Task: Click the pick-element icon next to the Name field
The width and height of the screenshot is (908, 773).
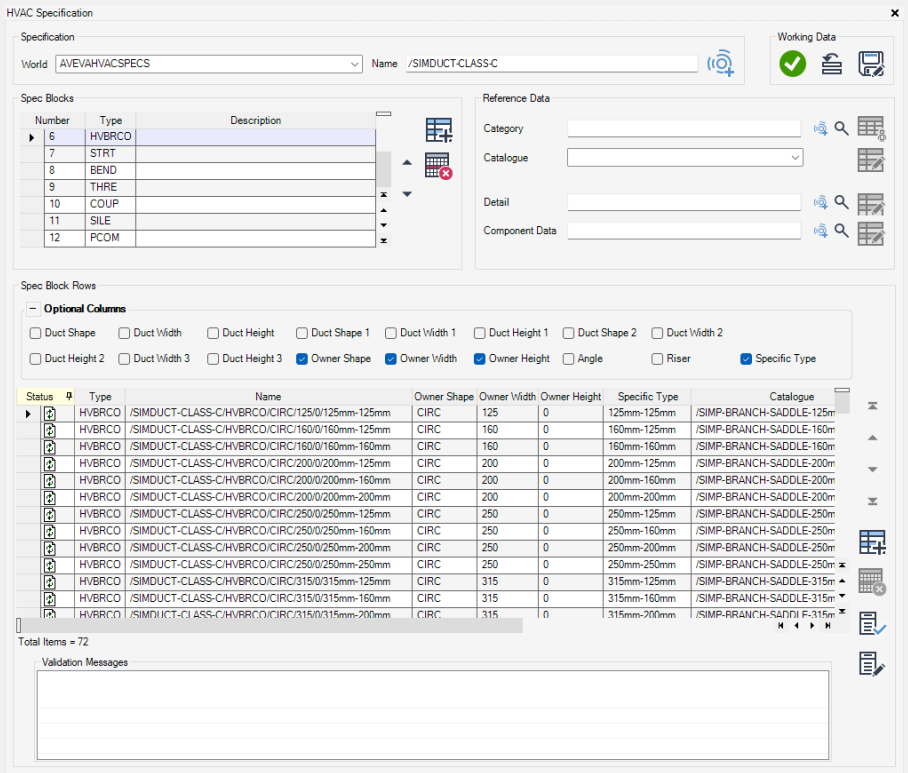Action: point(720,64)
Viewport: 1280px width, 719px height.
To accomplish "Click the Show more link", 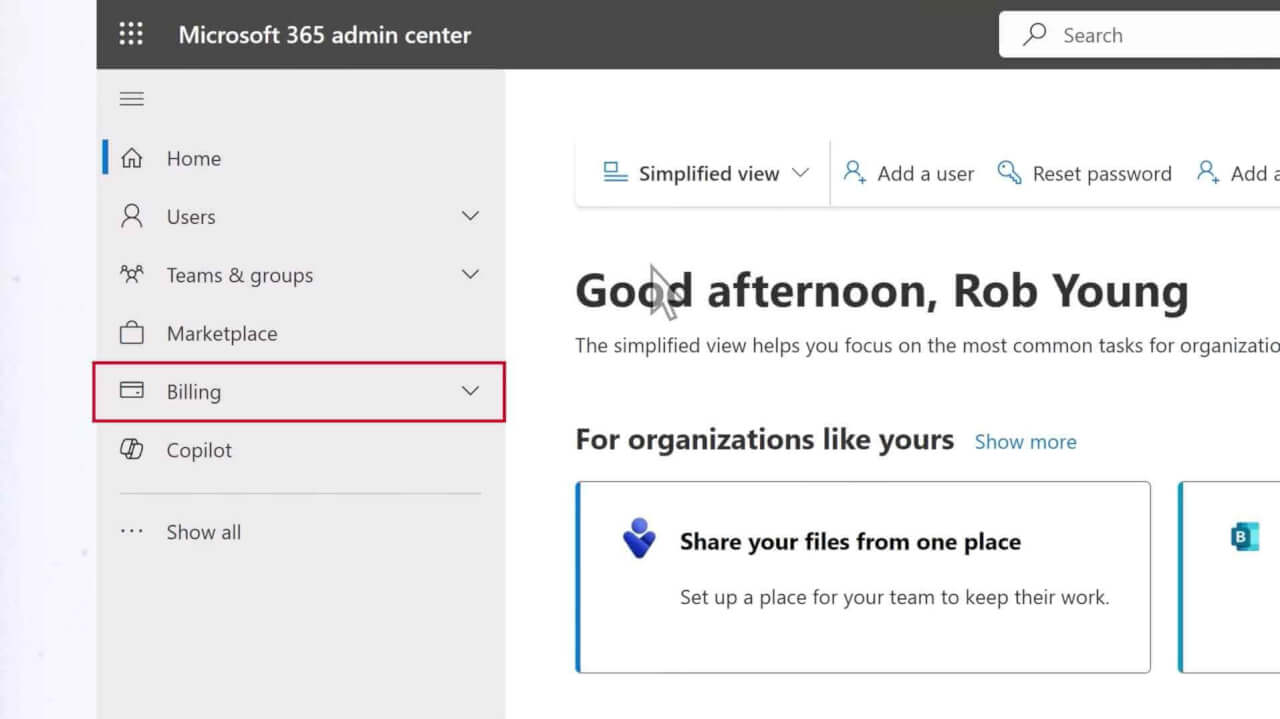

▬▬▬

:: Work required ::
Output every line of the items above as a JSON list of strings, one string per line, with blank lines skipped and the pictures left out.

:: In response ::
[
  "Task: Click the pick-element icon next to the Name field",
  "The width and height of the screenshot is (908, 773).",
  "Action: point(720,64)",
  "Viewport: 1280px width, 719px height.",
  "To accomplish \"Click the Show more link\", "
]